Page text:
A truncated version (edited for printing space) of this interview was published in the July 2019 issue of Booklist. The full interview appears below. 

With over 300 publishing credits, Edward Gauvin might be the hardest-working French-to-English translator ever. That tenacity has earned him major awards, including the John Dryden Translation Prize (twice), and lauded NEA, PEN America, and Fulbright fellowships. His nimble skills have provided substantial attention to French graphic novels, including starred Booklist titles such as Gébé’s Letter to Survivors, Nie Jun’s My Beijing (one of this year’s Top 10 Graphic Novels for Youth), and Marjane Satrapi’s The Sigh.

Beyond linguistic ciphering, Gauvin doubles as a writer. We’re outing him here: he publishes as H. V. Chao, with story credits in such venerable publications as the Saturday Evening Post and the Kenyon Review. His moniker, he explains, is “in honor of my mother, who raised my brother and me. She grew up in Taiwan, where her family fled in 1949.” As he carries on his dual literary life, appreciative readers can look forward to seeing his name(s) on many more future covers.

What were the major life turns that led you to becoming a French-to-English translator?
By dint of having to origin story in some form or another over the years, I keep trying to distill this to some not-quite-haiku reply, like the first page of Grant Morrison’s All-Star SupermanLiberal Arts: Year abroad. Dumb luck. Decent taste.

Professionally, the landmarks are really Persepolis (translated by Helge Dascher, Anjali Singh, and Kim Thompson), for turning heads and making editors eager [for] French comics for the first time since Heavy Metal [a science fiction and fantasy comics magazine licensed from the French science-fantasy magazine Métal Hurlant]. Words Without Borders for taking everything publishers wouldn’t (sometimes later leading to publication). The NEA, for swooping in and saving me from two lean years after the mid-aughts comics bubble burst. That same year, I also lucked into a Fulbright to investigate supernatural fiction in Brussels. All along the way, editors, lit mags, and small presses made continuing the journey possible.

You couldn’t be more prodigious, with 300-plus translations! How do you pick your projects?
I’ve never really picked my comics work. In the sense that I say yes or no, sure, but not in the sense that I bring projects to publishers. Half my prose translations were my pitches; three of the 300-odd comics were ones I successfully pitched – which is not to say I never pitch or have given up, I just find it a very difficult proposition.

Short fiction is one area where I do get to do almost exactly what I want; the trade-off is that I do it on spec and then make the submissions rounds.

Count is tricky, and I keep it only roughly; plus, I’m counting in French editions, individual books never less than 48 pages, but sometimes several times that. Anglophone publishers may wait till a trilogy or series finishes in France, then release all the volumes in a single book in English, so my English count will be lower.

My comics work has really ramped up in the last four years, mostly due to major mainstream French comics publishers – Delcourt-Soleil, Mediatoon (Dupuis, Dargaud, and Le Lombard), and to a far lesser degree, Glénat – securing EU funding to commission translations directly, which are then released only in digital form, thus bypassing U.S. and UK publishers. Despite these being available from the usual services (Comixology, iBooks, Google Play, etc.), I’m not convinced readers know they exist. And though print rights to most of these books remain available to interested publishers, I’m not sure if their digital existence deters interest. But the initiative has allowed these French publishers far more freedom in the choice of material to bring into English as they raid their vast catalogs. Mediatoon’s editorial priorities, for instance, have really ranged all across the board just in the four years I’ve been working with them: from classics like Les Frustrés by Claire Brétécher (who Roland Barthes called 1975’s “sociologist of the year”); to long-running, reliably selling pulpy-soapy series; to the latest from name creators, plus some fun kids’ stuff.

Raw data:

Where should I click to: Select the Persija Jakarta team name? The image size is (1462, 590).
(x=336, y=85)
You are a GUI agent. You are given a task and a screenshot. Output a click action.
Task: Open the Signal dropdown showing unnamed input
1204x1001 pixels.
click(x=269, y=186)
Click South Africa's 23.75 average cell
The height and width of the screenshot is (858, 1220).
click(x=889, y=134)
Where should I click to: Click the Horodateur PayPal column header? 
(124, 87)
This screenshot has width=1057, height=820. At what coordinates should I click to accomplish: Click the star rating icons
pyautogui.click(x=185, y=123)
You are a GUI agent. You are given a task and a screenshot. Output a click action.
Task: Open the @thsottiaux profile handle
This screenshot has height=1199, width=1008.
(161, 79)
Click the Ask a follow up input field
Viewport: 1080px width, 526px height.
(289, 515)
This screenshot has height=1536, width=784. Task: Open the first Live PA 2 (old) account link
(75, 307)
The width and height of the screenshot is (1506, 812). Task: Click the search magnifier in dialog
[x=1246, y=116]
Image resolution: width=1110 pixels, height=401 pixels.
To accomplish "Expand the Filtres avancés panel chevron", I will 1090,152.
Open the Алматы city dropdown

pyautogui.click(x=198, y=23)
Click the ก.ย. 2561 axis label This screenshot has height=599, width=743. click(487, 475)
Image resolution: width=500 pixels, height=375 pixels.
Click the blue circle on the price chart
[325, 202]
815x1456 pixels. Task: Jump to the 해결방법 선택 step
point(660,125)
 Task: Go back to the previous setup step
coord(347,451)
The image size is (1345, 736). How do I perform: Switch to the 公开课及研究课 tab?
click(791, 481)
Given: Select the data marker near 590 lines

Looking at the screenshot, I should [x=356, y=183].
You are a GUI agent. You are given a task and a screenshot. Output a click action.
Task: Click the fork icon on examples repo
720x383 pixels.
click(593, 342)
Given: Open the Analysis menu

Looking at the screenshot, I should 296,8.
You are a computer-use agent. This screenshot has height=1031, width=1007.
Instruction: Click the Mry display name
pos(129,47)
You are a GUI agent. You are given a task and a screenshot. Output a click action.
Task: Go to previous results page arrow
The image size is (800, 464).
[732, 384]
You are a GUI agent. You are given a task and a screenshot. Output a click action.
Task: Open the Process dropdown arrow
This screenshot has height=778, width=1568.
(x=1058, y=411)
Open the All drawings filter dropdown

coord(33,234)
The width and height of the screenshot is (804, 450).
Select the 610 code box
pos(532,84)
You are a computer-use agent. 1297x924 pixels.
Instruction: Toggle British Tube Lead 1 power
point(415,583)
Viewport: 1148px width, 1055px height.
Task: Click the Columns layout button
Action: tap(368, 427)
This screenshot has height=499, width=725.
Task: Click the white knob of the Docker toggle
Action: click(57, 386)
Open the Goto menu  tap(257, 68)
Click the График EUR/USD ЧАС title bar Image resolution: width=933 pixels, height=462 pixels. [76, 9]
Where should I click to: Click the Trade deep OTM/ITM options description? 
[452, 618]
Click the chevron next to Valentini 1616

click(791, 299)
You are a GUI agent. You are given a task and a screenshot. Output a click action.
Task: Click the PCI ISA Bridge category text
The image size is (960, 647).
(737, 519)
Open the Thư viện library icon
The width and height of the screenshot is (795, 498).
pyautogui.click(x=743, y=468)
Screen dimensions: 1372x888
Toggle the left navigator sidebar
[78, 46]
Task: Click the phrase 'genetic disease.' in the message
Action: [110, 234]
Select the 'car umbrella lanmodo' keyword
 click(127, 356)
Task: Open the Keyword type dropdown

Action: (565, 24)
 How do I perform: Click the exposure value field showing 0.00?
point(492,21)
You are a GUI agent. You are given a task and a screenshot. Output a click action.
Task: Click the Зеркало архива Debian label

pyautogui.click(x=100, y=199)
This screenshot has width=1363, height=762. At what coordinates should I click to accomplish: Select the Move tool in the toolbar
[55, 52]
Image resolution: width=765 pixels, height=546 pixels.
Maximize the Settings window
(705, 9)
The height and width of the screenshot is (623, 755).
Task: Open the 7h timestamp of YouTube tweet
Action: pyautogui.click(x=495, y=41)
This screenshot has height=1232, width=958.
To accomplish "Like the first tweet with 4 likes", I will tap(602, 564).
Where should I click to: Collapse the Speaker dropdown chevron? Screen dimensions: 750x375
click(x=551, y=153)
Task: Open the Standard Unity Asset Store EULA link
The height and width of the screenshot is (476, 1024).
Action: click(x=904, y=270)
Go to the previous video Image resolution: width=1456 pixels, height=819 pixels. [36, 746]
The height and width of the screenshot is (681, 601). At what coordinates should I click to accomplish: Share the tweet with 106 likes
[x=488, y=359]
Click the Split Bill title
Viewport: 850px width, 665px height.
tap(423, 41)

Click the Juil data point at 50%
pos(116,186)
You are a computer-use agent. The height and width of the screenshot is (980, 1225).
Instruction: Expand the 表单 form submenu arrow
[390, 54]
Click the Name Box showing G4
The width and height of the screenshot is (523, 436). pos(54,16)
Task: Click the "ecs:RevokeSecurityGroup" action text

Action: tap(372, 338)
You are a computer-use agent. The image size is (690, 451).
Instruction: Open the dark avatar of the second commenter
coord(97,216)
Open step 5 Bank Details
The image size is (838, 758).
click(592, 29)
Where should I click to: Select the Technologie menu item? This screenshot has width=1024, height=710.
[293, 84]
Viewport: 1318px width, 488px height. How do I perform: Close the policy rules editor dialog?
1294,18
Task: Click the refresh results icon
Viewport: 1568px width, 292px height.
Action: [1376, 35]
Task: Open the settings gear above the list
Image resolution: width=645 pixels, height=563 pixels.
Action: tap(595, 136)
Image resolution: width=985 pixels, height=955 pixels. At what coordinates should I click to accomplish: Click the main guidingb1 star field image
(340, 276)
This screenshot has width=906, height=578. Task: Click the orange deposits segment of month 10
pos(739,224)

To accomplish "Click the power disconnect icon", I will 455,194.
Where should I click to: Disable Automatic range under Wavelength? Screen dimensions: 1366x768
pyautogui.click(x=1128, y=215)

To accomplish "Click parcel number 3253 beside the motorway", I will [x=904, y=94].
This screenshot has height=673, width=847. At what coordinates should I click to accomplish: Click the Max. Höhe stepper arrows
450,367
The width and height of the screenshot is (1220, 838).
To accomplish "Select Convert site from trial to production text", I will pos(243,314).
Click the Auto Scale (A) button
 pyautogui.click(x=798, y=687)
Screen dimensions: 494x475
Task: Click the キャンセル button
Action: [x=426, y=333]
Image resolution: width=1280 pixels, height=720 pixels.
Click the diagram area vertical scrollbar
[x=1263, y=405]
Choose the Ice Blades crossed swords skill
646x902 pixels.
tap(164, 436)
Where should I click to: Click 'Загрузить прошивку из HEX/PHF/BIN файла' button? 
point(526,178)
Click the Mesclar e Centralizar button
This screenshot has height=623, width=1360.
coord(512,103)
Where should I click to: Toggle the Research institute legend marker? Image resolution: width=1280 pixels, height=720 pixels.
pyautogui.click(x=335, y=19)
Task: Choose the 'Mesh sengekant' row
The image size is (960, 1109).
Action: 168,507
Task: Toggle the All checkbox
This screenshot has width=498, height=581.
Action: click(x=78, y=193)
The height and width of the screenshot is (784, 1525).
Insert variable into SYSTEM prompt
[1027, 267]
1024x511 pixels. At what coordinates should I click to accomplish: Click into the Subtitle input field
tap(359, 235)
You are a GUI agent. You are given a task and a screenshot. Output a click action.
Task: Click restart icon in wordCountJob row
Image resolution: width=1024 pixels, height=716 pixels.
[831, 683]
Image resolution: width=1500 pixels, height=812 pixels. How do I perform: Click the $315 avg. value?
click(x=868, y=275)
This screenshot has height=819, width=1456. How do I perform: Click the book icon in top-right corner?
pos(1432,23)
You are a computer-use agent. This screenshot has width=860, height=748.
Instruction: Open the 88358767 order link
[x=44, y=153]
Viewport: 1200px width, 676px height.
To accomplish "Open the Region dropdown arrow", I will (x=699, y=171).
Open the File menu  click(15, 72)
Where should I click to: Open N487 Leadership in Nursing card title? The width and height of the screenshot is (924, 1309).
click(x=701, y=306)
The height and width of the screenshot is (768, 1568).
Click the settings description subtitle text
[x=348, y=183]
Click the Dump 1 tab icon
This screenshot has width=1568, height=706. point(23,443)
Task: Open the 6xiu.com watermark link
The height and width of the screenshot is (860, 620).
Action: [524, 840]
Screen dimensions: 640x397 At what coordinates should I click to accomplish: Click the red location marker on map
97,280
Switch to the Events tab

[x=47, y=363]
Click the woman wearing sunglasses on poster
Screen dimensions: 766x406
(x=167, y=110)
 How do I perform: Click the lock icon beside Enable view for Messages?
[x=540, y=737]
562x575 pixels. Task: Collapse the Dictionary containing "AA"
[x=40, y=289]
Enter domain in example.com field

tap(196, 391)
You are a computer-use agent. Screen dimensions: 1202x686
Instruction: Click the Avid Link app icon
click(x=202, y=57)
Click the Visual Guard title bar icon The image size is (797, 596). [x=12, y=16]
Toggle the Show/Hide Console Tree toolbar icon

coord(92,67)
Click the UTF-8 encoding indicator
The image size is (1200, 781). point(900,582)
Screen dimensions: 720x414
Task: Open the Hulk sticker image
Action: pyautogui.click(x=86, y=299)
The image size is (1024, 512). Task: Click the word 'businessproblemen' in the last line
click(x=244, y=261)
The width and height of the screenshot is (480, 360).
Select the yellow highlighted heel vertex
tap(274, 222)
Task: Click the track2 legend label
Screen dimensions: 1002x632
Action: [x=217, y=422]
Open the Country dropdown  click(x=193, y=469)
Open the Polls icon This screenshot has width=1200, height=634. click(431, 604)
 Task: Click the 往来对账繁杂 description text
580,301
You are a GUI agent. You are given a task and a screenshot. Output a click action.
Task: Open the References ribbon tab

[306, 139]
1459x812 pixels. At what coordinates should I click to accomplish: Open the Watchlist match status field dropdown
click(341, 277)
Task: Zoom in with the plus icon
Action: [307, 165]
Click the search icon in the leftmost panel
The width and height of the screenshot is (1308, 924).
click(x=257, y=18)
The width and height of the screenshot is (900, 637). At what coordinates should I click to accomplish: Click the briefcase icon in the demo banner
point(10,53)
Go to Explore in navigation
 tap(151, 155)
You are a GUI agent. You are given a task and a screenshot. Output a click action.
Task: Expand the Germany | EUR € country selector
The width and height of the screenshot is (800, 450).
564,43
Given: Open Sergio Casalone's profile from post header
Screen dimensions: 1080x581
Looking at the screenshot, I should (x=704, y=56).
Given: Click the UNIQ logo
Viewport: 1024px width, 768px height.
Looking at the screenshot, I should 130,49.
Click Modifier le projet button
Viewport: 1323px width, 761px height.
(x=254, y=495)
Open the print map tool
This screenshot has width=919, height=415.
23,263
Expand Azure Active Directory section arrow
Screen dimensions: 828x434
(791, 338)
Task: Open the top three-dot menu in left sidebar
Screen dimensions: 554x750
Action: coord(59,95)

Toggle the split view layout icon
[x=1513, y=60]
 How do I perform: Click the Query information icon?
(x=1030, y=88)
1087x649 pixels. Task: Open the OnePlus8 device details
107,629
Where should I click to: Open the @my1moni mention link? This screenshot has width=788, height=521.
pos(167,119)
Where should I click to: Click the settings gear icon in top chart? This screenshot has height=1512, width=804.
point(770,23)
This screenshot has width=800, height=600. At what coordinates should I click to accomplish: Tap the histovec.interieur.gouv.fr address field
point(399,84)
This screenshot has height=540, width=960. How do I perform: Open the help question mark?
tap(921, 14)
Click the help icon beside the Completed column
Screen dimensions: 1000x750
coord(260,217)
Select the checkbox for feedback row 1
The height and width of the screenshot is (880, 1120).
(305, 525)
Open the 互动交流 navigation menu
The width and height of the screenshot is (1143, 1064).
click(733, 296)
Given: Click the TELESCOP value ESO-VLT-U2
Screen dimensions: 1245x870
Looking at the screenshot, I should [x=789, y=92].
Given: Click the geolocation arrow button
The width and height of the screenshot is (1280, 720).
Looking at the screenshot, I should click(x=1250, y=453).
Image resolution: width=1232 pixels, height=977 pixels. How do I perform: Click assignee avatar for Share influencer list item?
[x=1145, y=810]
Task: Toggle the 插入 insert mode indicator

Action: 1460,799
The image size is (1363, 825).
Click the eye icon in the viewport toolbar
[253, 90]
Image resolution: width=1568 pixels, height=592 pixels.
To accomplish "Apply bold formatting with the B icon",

Task prompt:
In the interview with the translator, retype the stretch from "Professionally, the landmarks" through "the journey possible." word for word.

Result of the task:
Professionally, the landmarks are really Persepolis (translated by Helge Dascher, Anjali Singh, and Kim Thompson), for turning heads and making editors eager [for] French comics for the first time since Heavy Metal [a science fiction and fantasy comics magazine licensed from the French science-fantasy magazine Métal Hurlant]. Words Without Borders for taking everything publishers wouldn’t (sometimes later leading to publication). The NEA, for swooping in and saving me from two lean years after the mid-aughts comics bubble burst. That same year, I also lucked into a Fulbright to investigate supernatural fiction in Brussels. All along the way, editors, lit mags, and small presses made continuing the journey possible.